Recast the stretch from the line containing "You are a GUI" through the end of the records below as a numbered list, omitting blank lines and leaving the pictures out.
── EXERCISE INPUT
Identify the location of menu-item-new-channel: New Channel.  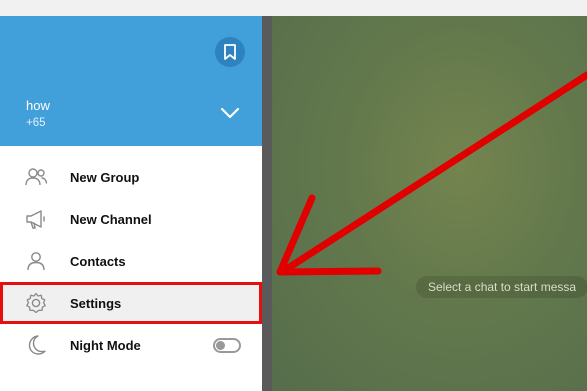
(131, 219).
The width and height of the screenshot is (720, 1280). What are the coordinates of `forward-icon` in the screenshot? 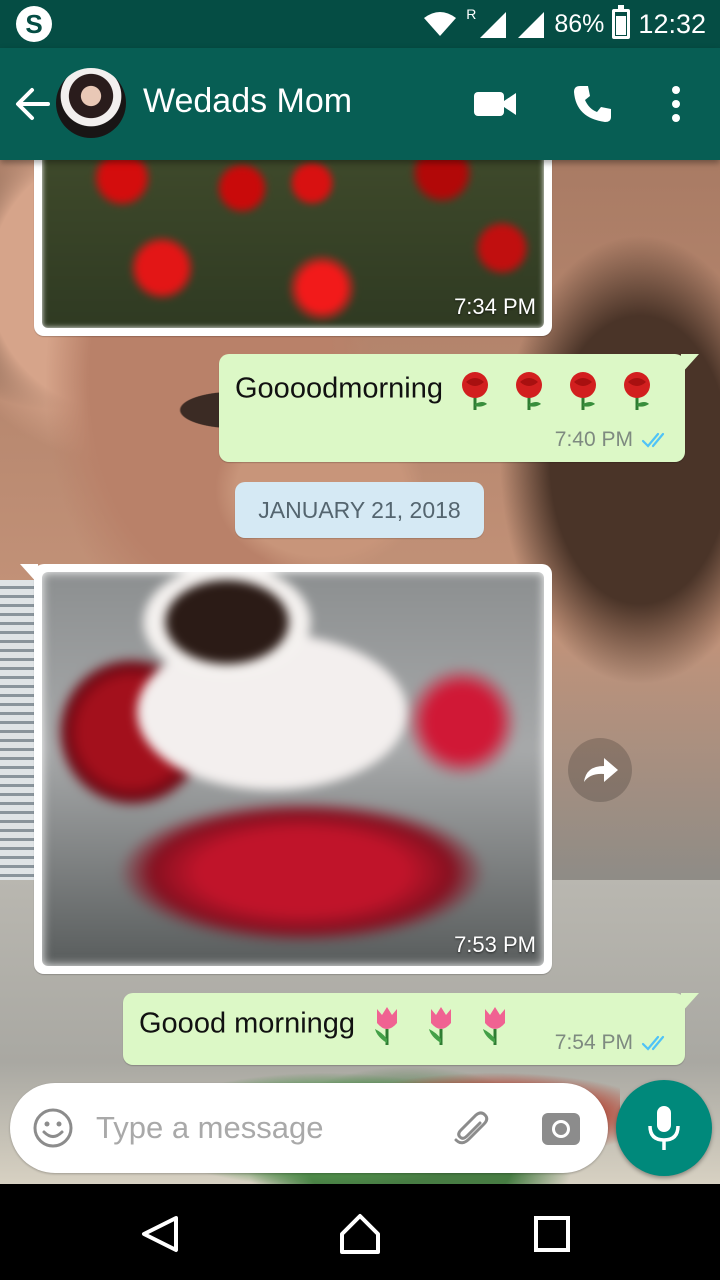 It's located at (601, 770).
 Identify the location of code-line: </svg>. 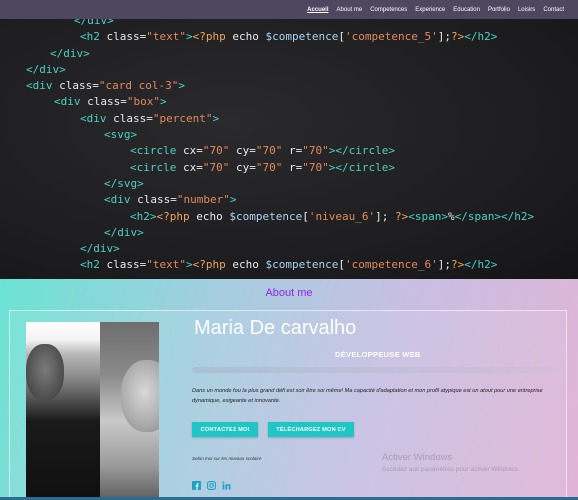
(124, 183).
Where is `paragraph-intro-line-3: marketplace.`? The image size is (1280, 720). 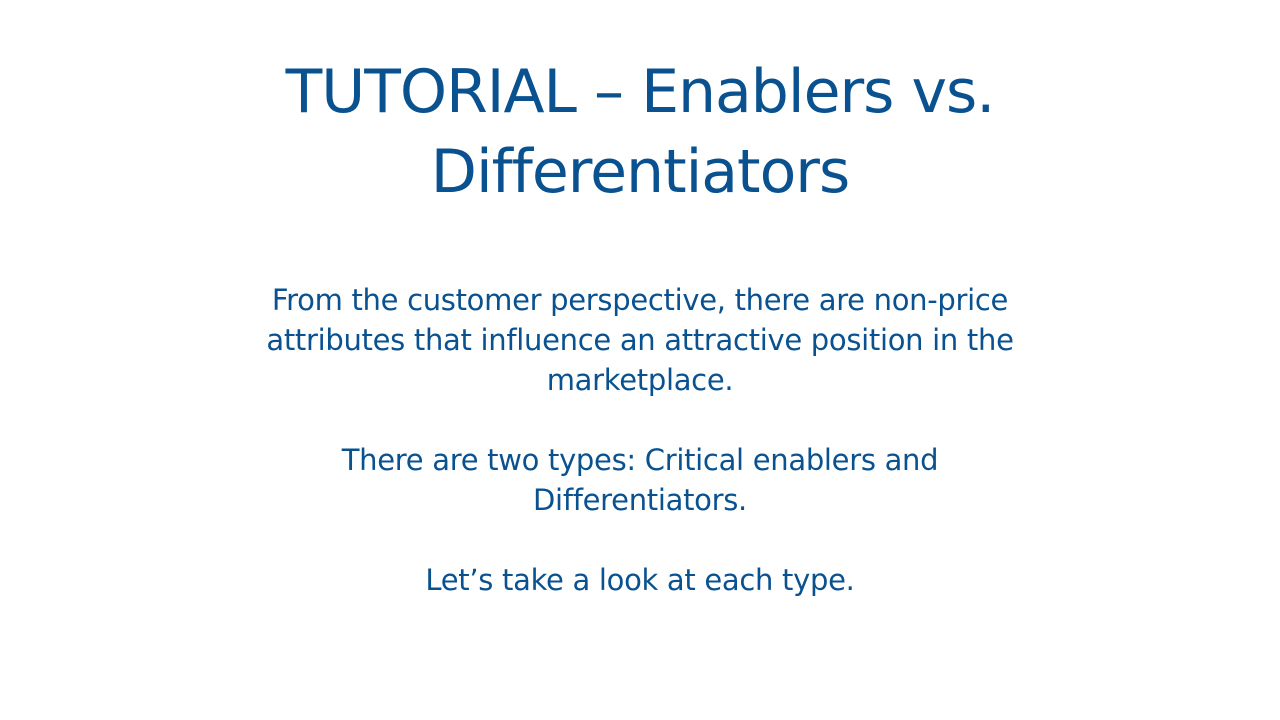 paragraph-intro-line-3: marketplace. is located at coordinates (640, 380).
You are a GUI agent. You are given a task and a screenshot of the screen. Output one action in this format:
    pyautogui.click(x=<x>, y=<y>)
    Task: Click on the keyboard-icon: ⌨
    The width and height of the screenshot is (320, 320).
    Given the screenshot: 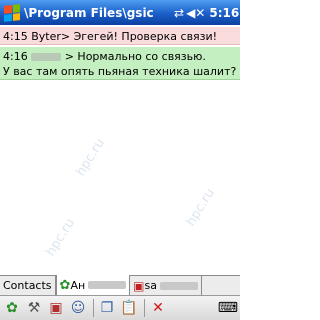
────
● RESULT BELOW:
1. You are a GUI agent. You are given a task and a screenshot of the screen. Output one action in this format:
2.     pyautogui.click(x=<x>, y=<y>)
3.     Task: Click on the keyboard-icon: ⌨
4.     The width and height of the screenshot is (320, 320).
5.     Given the screenshot: 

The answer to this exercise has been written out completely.